Though IPV affects a large proportion of the women directly and everyone indirectly, minimal research and few resources have been dedicated to addressing the enormous problem in Sylhet, Bangladesh. Our study documents that a large proportion of women of reproductive age in rural Bangladesh suffers from the atrocities of IPV. In 1993, the United Nations General Assembly declared, “We must ensure zero tolerance of violence against or exploitation of women and girls [63].” The Millennium Development Goals (MDGs) and newly established Sustainable Development Goals (SDGs) stress gender equality, women’s empowerment, and improvement of maternal health.

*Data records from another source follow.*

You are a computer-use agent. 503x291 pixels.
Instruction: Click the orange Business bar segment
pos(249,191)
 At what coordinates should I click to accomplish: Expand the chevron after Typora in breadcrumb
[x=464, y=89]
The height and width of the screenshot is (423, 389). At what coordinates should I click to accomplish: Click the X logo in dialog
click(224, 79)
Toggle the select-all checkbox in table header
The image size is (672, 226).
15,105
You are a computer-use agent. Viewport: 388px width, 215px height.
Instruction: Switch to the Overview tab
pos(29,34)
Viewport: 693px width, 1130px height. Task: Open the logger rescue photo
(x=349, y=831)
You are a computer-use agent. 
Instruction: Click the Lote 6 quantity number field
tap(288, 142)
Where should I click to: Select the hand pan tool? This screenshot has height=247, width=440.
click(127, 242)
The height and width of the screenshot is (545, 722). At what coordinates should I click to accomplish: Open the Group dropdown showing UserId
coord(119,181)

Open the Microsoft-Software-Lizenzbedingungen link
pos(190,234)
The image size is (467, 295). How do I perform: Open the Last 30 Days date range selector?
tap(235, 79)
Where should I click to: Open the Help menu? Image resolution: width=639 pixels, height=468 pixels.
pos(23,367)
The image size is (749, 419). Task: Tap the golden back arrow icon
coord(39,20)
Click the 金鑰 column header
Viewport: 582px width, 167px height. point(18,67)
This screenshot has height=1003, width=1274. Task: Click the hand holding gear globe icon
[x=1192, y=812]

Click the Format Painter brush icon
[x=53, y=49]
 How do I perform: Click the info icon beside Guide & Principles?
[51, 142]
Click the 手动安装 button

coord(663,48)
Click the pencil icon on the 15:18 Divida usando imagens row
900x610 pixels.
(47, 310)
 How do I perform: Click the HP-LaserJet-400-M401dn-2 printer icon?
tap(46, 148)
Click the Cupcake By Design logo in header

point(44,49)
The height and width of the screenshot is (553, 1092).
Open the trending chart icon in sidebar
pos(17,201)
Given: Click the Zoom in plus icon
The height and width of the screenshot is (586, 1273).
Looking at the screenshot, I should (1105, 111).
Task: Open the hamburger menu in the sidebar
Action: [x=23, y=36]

The need for prevention of IPV and efforts to reduce IPV where it occurs, are clear. Generational transfer of IPV is evident and demonstrates that families, in and of themselves, are not likely to break the cycle of abuse automatically. Based on a 2014 review of interventions to reduce violence against women in LMICs, interventions designed to prevent IPV should be multifaceted, address risk-factors, and engage many stakeholders [64]. Specifically, for Sylhet, interventions should target women with a history of parental IPV, as well as younger, and lesser-educated couples. Ideally, primary prevention should exist prior to marriage. Those who had obtained little education were most probable for perpetrating violence (husbands) and experiencing violence (wives). Limiting primary prevention to school settings alone would neglect vast majority of at-risk populations. Multisectoral programs enabling community engagement and participatory approaches to address cultural attitudes and behaviors towards IPV have been found to be effective [64]. In our study, most women who experienced IPV did not tell anyone and pursuit of formal avenues for help was highly unlikely. Addressing the multiple stakeholders and equipping both informal and formal avenues of assistance can lead to positive change [64]. Social and/or economic interventions to reduce IPV in LMICs have been associated with decreases in controlling behaviors by partners, relationship quality improvements, and economic gains [65]. Based on our study finding that NGO membership was a risk factor for IPV, caution is warranted when conducting interventions. Future research on effective IPV prevention and reduction strategies is urgently needed.